----- Data supplied -----

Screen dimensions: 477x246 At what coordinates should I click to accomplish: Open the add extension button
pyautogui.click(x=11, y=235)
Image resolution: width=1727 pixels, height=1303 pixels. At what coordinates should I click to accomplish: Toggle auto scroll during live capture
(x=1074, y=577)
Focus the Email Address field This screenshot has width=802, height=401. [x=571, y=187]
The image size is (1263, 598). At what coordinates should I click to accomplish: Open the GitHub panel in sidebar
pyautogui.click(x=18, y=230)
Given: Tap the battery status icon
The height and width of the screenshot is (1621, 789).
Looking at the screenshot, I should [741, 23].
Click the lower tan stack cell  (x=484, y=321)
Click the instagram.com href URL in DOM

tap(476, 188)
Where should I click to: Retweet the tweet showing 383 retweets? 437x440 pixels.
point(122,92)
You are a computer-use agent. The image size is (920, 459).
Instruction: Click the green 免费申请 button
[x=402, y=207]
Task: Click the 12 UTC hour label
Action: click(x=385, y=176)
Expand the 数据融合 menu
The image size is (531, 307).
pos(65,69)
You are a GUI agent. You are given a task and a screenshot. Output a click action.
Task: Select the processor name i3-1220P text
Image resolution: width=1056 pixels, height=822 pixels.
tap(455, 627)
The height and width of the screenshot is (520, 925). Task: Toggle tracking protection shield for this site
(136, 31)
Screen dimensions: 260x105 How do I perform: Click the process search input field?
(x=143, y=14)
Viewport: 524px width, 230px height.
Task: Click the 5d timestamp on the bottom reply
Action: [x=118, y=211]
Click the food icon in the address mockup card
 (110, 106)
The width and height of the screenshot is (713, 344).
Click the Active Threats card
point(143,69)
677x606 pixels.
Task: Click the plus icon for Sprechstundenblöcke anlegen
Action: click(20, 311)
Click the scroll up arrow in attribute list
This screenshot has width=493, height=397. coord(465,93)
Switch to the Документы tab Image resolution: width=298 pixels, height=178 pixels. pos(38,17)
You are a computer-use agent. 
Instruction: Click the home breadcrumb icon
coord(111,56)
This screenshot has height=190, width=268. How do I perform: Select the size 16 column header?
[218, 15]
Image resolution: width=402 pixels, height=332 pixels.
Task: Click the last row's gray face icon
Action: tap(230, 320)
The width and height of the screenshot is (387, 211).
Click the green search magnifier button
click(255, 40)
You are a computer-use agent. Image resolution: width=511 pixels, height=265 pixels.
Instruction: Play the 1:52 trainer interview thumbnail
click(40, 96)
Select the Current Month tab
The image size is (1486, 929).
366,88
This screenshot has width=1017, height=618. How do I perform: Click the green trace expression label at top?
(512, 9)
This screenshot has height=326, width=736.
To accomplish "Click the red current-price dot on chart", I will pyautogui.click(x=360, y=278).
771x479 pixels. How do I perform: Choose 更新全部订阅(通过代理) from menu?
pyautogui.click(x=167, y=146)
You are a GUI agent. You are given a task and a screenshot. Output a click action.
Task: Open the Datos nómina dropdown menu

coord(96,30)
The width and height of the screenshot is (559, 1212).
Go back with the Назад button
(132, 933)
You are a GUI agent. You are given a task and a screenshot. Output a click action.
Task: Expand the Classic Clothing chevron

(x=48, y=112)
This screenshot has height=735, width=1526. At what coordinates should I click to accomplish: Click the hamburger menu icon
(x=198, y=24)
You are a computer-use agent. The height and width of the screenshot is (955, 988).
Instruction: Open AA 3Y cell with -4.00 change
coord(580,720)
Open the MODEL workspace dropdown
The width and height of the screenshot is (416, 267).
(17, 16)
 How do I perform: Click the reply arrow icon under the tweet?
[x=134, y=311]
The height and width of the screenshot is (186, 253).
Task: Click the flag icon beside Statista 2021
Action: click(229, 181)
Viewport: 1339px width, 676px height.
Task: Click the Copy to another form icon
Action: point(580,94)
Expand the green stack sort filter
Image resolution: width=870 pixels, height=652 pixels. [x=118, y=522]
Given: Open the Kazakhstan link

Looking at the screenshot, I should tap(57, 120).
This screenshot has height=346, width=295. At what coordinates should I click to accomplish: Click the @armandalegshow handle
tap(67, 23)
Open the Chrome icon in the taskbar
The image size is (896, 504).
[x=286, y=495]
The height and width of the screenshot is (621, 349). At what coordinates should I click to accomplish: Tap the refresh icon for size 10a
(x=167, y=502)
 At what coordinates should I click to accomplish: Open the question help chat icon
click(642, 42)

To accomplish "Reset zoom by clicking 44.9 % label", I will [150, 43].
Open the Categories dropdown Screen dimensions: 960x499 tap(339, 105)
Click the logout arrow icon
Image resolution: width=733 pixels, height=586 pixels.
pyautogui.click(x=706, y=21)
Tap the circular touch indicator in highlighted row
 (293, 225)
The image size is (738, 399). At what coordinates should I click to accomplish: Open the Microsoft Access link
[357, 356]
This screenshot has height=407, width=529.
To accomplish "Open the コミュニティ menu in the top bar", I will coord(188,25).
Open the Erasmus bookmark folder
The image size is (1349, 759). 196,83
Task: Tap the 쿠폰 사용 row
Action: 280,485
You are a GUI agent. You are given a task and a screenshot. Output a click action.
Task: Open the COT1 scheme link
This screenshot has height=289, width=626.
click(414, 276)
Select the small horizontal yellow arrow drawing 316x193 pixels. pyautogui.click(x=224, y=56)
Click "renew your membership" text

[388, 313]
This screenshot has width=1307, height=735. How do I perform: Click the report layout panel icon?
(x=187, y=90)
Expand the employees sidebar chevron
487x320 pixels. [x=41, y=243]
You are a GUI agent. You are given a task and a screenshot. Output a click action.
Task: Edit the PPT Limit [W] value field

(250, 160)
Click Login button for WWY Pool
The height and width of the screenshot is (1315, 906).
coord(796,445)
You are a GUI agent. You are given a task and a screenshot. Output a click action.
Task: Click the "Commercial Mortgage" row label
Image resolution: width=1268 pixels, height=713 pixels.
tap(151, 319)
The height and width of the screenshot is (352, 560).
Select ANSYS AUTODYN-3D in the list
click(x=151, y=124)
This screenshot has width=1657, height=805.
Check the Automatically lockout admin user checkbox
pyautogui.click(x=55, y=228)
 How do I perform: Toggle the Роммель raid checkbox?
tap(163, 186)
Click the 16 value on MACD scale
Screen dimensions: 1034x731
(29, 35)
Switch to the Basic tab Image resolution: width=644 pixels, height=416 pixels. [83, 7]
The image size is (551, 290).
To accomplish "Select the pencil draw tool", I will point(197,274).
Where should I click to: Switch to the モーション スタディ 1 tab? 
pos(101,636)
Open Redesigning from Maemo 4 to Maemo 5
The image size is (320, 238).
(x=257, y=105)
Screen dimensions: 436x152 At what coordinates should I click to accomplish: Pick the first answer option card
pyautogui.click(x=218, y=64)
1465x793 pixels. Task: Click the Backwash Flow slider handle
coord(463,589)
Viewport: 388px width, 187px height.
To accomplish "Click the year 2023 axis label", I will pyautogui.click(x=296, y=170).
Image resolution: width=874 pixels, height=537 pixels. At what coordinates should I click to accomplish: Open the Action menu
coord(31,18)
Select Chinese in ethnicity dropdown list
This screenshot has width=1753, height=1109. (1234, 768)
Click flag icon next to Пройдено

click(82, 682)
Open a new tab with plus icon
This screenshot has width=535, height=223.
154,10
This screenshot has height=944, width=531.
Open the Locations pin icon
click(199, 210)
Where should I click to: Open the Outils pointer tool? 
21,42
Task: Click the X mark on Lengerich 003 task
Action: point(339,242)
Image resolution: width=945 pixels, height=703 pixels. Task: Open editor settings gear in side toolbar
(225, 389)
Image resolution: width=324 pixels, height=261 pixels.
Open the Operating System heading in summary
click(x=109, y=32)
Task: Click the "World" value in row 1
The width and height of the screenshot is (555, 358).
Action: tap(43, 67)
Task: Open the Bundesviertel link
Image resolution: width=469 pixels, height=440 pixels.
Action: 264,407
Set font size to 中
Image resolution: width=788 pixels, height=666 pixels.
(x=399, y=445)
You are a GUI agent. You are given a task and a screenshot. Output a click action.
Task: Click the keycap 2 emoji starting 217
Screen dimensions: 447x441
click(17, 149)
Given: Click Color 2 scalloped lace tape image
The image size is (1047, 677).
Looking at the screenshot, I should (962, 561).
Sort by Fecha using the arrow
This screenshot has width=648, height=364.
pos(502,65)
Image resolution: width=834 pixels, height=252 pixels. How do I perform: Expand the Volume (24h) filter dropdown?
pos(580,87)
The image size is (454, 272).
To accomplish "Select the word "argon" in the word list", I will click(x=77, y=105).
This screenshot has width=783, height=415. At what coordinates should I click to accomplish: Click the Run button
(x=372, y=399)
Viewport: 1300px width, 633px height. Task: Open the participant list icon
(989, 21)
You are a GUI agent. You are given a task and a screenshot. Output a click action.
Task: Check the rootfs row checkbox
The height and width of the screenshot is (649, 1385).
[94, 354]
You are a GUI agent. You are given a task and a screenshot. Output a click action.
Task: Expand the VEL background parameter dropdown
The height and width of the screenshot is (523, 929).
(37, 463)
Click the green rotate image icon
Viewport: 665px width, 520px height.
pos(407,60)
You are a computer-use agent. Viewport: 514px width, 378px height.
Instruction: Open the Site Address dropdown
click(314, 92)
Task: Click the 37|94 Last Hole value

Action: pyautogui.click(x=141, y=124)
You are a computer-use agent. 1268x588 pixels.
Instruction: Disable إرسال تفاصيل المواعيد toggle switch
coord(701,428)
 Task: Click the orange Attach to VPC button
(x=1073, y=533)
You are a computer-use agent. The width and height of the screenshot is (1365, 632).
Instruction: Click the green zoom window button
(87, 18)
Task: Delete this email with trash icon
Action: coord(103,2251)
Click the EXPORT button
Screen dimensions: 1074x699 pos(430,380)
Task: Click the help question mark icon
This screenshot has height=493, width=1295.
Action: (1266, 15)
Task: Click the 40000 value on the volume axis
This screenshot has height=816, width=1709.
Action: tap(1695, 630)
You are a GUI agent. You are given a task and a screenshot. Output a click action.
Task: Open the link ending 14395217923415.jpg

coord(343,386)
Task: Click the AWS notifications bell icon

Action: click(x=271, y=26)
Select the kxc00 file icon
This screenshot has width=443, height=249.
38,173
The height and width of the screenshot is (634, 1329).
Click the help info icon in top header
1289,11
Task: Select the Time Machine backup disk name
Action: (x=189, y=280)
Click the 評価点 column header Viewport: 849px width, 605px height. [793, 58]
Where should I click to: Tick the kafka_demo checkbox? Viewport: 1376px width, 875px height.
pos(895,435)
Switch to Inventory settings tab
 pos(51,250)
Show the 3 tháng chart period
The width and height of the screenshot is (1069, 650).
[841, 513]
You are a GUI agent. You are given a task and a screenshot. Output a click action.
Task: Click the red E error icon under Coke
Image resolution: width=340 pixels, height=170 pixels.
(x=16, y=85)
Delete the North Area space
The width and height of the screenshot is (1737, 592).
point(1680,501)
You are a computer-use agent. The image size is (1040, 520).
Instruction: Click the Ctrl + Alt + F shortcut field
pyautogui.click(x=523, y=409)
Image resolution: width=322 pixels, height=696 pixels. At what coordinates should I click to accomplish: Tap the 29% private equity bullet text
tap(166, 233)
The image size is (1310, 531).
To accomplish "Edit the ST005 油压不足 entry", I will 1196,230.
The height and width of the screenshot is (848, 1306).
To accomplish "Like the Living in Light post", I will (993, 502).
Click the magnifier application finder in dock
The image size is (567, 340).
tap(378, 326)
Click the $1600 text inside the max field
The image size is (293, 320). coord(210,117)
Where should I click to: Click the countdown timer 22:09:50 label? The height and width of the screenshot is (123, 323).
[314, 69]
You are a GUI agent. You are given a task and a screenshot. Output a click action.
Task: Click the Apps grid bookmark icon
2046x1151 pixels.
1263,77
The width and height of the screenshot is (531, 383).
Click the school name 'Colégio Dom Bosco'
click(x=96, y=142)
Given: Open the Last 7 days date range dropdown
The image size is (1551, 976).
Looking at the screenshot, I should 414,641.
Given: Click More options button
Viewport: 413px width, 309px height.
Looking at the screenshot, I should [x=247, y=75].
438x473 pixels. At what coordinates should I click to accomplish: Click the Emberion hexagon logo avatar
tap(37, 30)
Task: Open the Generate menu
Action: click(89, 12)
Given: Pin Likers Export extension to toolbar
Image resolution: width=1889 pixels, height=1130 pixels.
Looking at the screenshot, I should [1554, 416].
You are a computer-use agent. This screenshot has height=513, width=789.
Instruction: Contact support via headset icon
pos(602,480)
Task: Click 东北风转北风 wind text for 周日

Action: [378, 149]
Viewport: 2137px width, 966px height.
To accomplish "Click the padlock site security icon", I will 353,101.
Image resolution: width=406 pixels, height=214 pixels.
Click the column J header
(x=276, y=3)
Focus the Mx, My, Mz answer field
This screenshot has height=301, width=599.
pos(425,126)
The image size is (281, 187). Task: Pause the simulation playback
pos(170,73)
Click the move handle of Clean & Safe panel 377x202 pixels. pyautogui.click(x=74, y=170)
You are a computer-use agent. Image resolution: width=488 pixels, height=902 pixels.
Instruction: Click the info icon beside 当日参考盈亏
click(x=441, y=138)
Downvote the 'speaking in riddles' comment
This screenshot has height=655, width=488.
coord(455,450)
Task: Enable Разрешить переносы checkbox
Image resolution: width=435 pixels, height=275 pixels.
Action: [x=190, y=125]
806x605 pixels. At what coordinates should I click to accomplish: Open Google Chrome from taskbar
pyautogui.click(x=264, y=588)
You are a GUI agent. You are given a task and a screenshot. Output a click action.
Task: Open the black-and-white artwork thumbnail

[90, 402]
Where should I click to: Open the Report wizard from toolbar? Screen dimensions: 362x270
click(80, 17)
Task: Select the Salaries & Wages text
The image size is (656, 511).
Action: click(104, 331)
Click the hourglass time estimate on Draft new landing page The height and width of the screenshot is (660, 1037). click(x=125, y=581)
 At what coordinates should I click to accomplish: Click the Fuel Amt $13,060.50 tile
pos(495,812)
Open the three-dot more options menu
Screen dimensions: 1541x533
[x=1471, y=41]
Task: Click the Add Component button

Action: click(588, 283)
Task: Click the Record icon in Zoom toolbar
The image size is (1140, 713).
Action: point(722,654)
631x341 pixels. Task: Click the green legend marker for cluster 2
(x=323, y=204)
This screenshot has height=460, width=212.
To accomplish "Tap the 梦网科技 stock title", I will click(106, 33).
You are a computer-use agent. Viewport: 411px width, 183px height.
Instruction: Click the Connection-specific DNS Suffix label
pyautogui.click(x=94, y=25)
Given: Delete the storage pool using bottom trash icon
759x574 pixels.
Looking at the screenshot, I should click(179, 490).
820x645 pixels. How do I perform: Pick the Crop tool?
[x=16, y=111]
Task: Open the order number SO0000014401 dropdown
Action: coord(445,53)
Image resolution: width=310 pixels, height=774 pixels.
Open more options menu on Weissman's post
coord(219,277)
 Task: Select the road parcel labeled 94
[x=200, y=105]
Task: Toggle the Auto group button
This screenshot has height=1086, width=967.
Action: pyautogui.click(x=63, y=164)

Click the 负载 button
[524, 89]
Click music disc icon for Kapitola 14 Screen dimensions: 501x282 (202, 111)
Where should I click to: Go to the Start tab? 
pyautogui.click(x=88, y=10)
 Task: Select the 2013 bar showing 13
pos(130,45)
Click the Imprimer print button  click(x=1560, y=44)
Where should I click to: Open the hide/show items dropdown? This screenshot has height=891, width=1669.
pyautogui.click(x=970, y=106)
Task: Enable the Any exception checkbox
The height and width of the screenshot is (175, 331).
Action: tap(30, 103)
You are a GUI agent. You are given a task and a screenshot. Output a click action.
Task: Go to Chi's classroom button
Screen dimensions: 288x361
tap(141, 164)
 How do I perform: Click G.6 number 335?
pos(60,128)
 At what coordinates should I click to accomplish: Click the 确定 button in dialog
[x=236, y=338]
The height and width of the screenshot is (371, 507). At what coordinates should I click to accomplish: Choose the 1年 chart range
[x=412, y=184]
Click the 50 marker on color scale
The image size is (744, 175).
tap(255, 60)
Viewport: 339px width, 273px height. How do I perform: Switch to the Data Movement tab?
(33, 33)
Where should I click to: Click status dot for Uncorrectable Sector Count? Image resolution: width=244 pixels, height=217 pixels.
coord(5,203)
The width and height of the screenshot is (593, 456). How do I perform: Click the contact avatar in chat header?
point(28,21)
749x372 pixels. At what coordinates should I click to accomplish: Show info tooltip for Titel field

-----

# Task to carry out
Format the lines from the one containing "This screenshot has height=407, width=529." through the one containing "Action: 280,485", inclusive, as a JSON list of strings with one string per line and blank lines omitted.

# Full solution
[
  "This screenshot has height=407, width=529.",
  "To accomplish \"Open the コミュニティ menu in the top bar\", I will coord(188,25).",
  "Open the Erasmus bookmark folder",
  "The image size is (1349, 759). 196,83",
  "Task: Tap the 쿠폰 사용 row",
  "Action: 280,485"
]